The temperature and rhetoric in Raleigh is heating up as the 2013 session of the North Carolina General Assembly hits the home stretch. As lawmakers get close to finalizing a tax relief package, opponents of tax reform appear to be getting desperate, so much so that their arguments are getting more incoherent by the day. Take the News & Observer’s Chief Political Writer Rob Christensen, a vocal critic of the tax reform plans passed by the House and Senate. Christensen penned a column last week attempting to discredit the Tax Foundation’s Business Tax Climate Index, which has been cited frequently by Republicans making the case for tax reform. Here's Christensen's critique:

“So what is the Shangri-La that North Carolina is now searching for?

Wyoming, a state with about the same number of people as Raleigh and Cary.

The Tax Foundation considers it the perfect state as far as taxes. Rounding out its top five of the lowest tax states for business are South Dakota Nevada, Alaska, and Florida.

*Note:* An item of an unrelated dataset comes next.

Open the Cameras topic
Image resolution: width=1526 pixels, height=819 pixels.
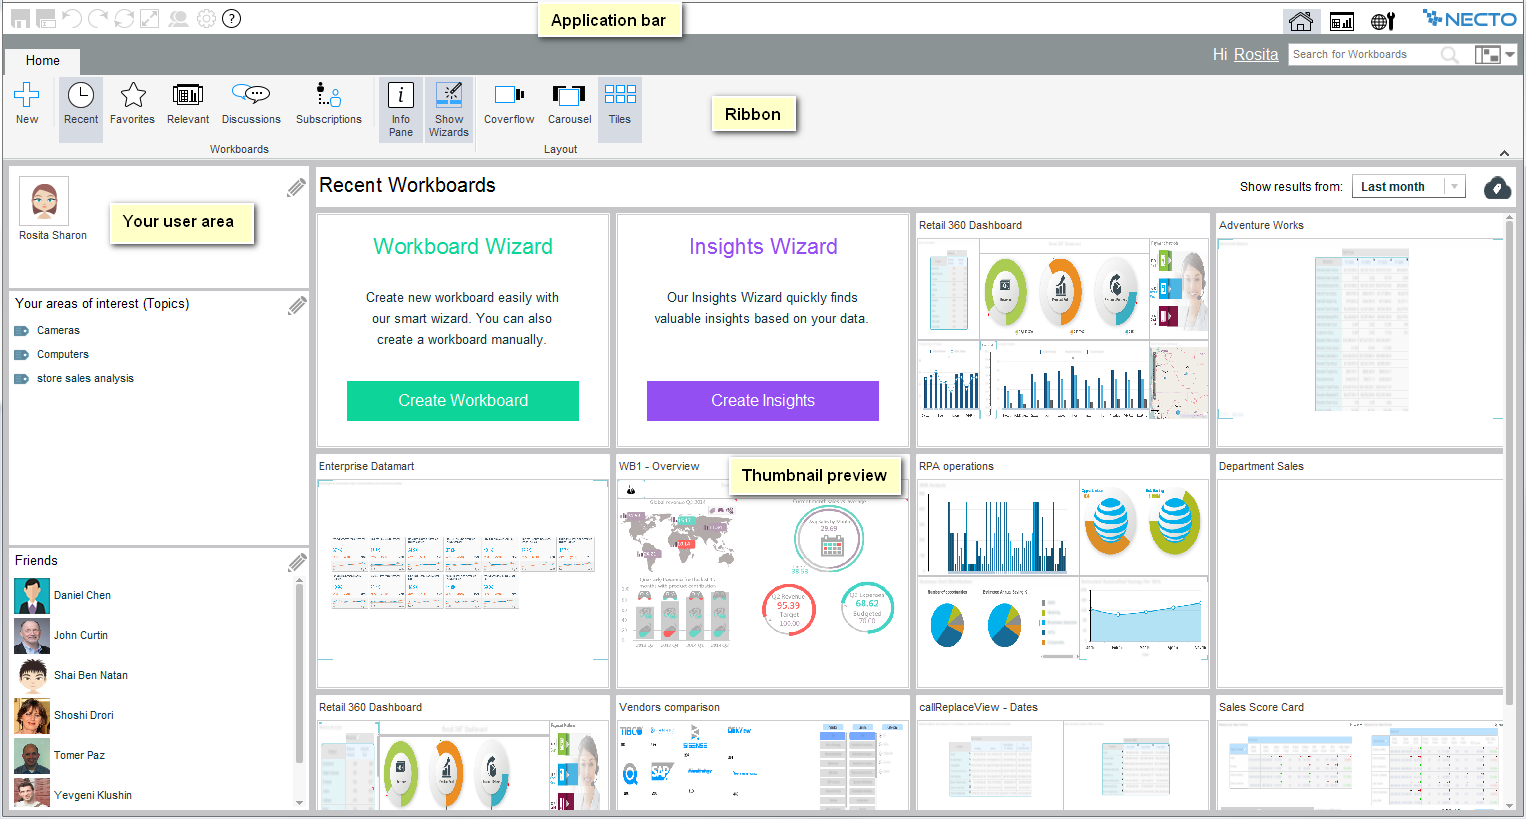coord(58,331)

And what are the states North Carolina is trying to avoid? The worst state, according to the Tax Foundation, is New York, followed by New Jersey, California, Vermont and Rhode Island.

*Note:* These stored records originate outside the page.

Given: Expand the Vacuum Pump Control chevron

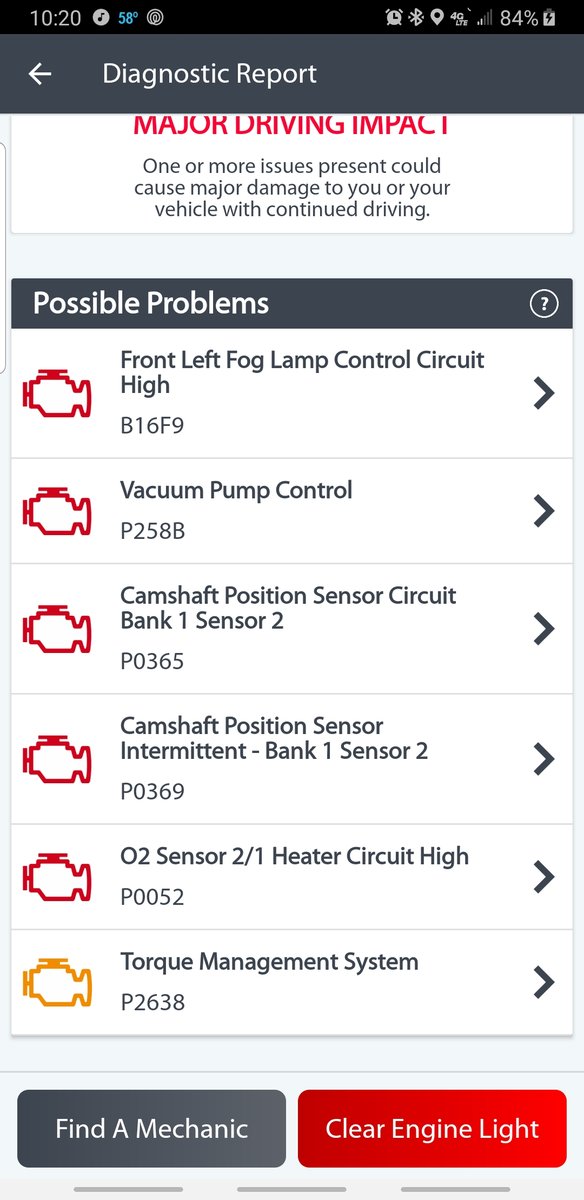Looking at the screenshot, I should 543,510.
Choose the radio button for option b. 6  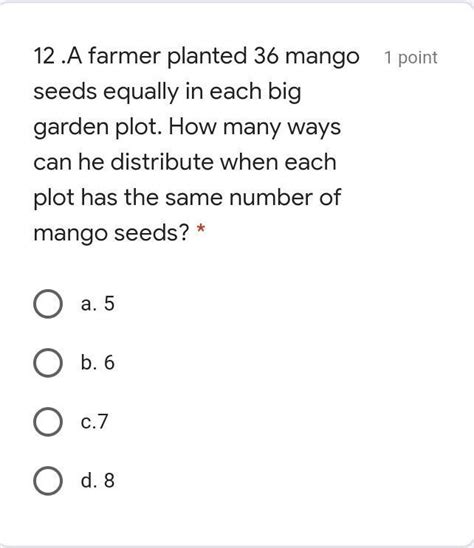click(x=48, y=363)
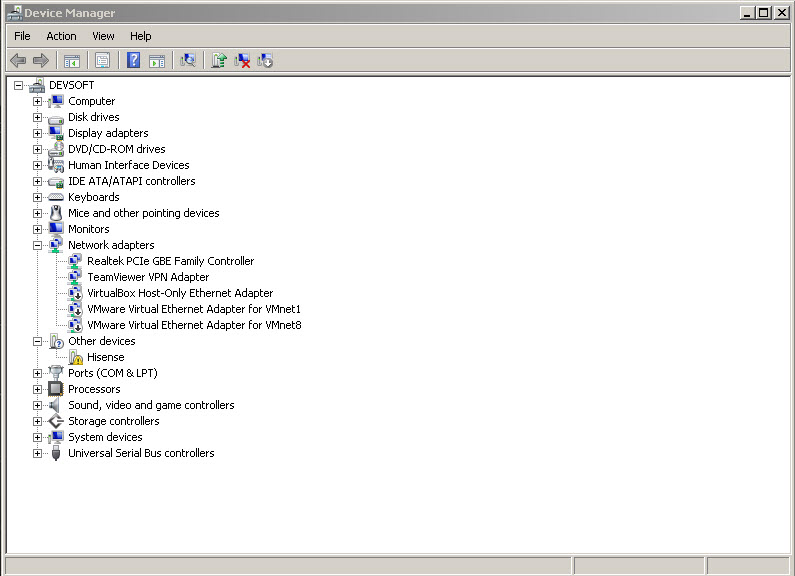Click the Show/Hide Console Tree toolbar icon
Viewport: 795px width, 576px height.
pos(72,61)
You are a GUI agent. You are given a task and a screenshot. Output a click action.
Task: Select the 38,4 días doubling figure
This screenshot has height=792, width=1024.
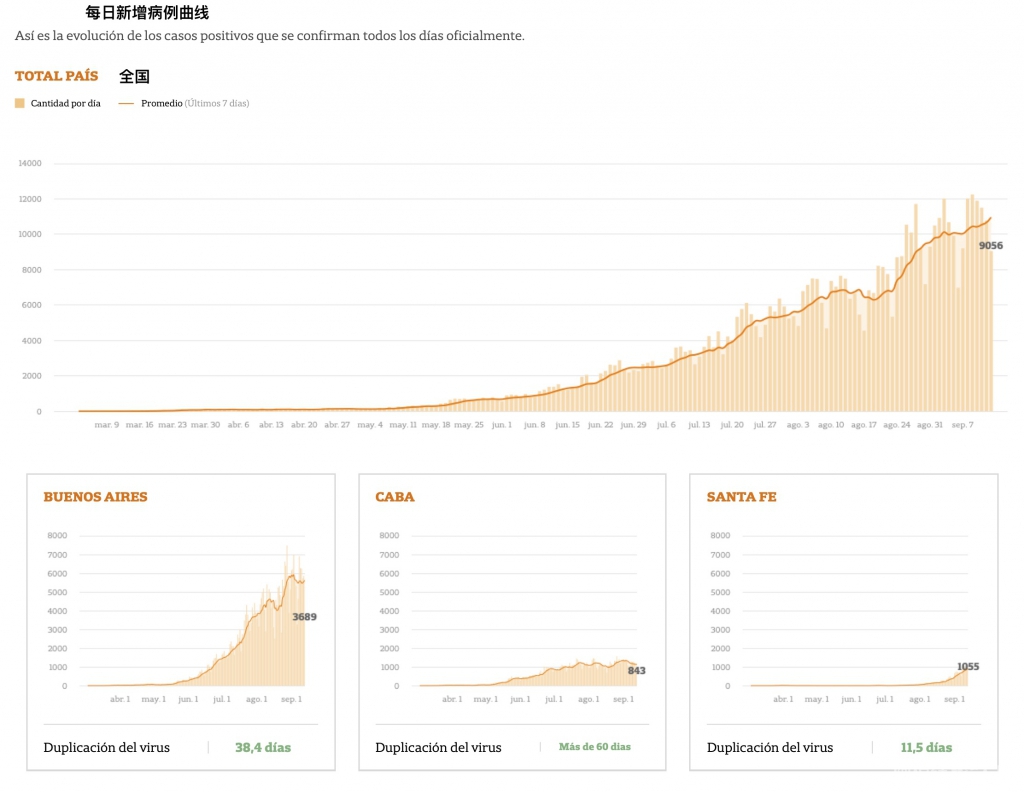point(263,747)
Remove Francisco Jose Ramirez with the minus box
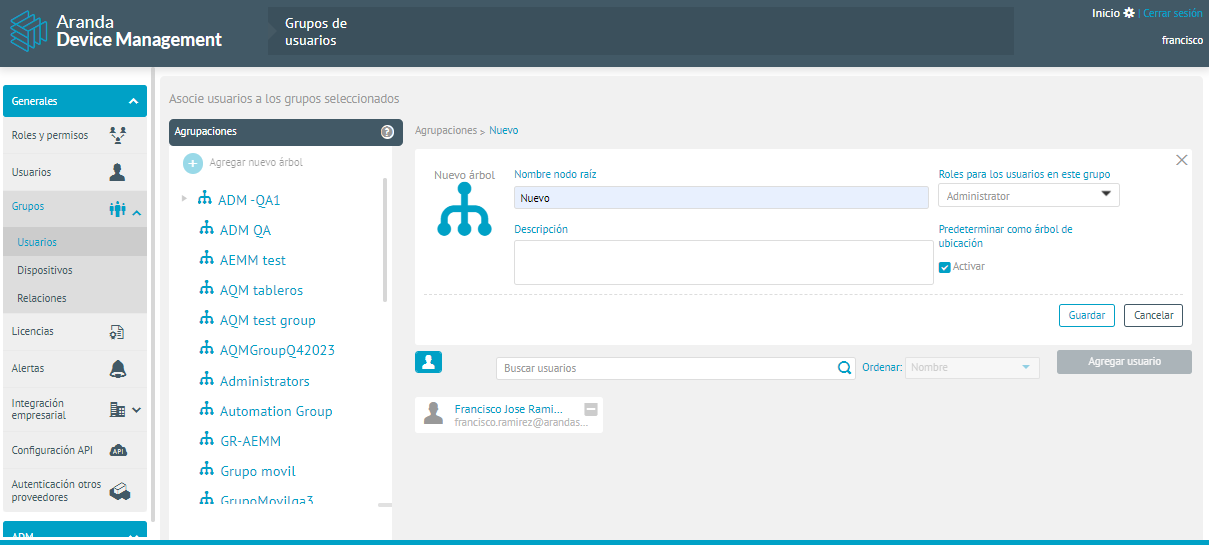 [590, 409]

Now you may have varying ideas about those states. But few people would argue that Wyoming, South Dakota and Nevada are the nation’s economic engines and that New York, New Jersey and California are the nation’s economic backwaters.”

Other than his personal preferences for certain states over others, Christensen offers no empirical or methodological critique of the Tax Foundation’s state business tax climate index, which ATR frequently cites. As it would happen, a look a Bureau of Economic Analysis data shows that the economies of the states that score the best on the Tax Foundation’s index and that Christensen derides for no apparent reason– WY, SD, NV, FL, and UT – grew by 66.9% on average in the ten years from 2002 to 2012. Meanwhile, the five states ranked as having the worst business tax climates – NY, NJ, VT, CA, and RI – saw average economic growth of only 39.7%.

Over the last decade, economic expansion in the five states with the most hospitable tax climates outpaced the five least welcoming by 68%, which is significant. Furthermore, the average unemployment rate amongst five states with the worst business tax climate is 7.5, while the five states that score the best on the Tax Foundation's index have a far lower average unemployment rate of 5.9%, well below the national average. Mr. Christensen might not personally want to live in WY, SD, NV, FL, or UT, but it’s clear that they are doing something right when it comes to tax policy and are outperforming the bottom five states on the Tax Foundation’s index. Left-leaning members of the media might thumb their noses at states they don’t consider to be hip or cosmopolitan, but a look at the facts indicates a tax code overhaul that left North Carolina with a more competitive business tax climate, as both the House and Senate plans would do, would be good for the state economy.